July 21, Cleveland Day 2: Pledge of Resistance
Grassroots Global Justice Alliance launched the It Takes Roots People's Caravan in Cleveland with an action to Pledge Resistance to the racism, Islamaphobia, xenophobia, misogyny and hate being put forth at the Republican National Convention.
July 23, Pittsburgh: RNC Reportback
Pittsburgh welcomed the People's Caravan with an event hosted by United Electrical Workers (UE), connecting struggles from Indigenous Rights, to Just Transition, to anti-racist organizing in white working class communities. AND, we met with DNC delegates to bring our movements front and center.
July 24, Baltimore: Black Lives Matter
In Baltimore we were hosted by Friends of Friends and The Tubman House in West Baltimore, visiting Gilmore Homes where Freddie Gray was arrested and later murdered by police. Throughout the day the delegation built with the Baltimore Algebra Project, Baltimore Bloc, and SURJ Baltimore, connecting Baltimore's local issues with national and international struggles.

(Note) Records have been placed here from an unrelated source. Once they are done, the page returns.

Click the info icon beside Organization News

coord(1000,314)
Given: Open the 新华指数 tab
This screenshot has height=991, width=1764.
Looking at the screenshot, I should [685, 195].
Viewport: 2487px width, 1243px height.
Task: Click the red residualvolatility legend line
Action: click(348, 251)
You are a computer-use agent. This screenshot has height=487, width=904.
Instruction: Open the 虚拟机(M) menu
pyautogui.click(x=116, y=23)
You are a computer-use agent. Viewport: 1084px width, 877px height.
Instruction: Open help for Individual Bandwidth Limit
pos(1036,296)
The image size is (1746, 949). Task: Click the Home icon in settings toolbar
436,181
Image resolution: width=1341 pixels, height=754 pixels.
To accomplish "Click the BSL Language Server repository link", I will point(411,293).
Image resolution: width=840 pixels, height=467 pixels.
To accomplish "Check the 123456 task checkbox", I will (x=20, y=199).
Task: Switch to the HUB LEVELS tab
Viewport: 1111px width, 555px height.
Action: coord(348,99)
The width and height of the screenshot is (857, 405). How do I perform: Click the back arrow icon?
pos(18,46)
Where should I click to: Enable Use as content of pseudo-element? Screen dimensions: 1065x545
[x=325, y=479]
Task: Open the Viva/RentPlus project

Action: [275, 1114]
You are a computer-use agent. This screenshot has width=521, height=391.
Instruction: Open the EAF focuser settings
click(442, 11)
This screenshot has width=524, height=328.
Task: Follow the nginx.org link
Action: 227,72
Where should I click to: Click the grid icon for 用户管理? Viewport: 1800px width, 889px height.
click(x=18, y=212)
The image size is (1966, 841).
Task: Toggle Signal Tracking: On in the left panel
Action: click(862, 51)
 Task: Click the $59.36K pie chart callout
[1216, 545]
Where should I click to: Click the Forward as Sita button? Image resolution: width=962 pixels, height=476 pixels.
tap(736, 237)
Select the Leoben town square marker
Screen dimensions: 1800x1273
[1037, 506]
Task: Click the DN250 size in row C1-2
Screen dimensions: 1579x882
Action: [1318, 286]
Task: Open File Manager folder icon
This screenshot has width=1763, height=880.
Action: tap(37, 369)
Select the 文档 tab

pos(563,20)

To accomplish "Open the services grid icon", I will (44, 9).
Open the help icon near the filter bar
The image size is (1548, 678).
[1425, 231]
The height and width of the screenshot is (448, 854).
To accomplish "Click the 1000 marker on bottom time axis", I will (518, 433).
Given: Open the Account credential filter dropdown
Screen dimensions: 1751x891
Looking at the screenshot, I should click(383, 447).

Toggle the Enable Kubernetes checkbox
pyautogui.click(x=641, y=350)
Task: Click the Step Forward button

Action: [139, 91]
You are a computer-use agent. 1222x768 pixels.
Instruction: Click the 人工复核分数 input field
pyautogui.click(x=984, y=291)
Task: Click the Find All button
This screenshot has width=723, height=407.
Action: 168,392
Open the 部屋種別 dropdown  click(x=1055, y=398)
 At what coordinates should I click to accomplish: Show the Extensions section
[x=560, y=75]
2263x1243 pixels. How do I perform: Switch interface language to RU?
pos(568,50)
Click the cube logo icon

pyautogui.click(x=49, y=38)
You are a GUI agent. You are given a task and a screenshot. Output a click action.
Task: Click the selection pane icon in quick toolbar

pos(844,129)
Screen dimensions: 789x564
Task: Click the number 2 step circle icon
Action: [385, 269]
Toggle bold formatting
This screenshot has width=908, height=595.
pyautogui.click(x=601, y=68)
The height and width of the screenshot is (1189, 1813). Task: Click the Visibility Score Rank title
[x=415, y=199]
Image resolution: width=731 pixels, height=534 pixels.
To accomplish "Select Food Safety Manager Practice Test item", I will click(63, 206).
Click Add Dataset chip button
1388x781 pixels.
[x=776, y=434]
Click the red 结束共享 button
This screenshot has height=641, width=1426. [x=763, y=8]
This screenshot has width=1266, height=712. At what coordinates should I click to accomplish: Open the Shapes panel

July 25, Philadelphia Day 1: Justice for Berta Cáceres
The It Take Roots caravan made it to Philly for the DNC on July 24. Here we began to shift focus to demanding #JusticeforBerta Cáceres and for all families and communities who have lost innocent people to state violence, because of their organizing or because of the deep history of racism that continues to inform both the subconscious and infrastructure of our society. Berta's life and work is a beautiful reflection of our same struggles. We lift up the cry that Berta did not die when she was assassinated – she multiplied and her spirit lives on in each of us.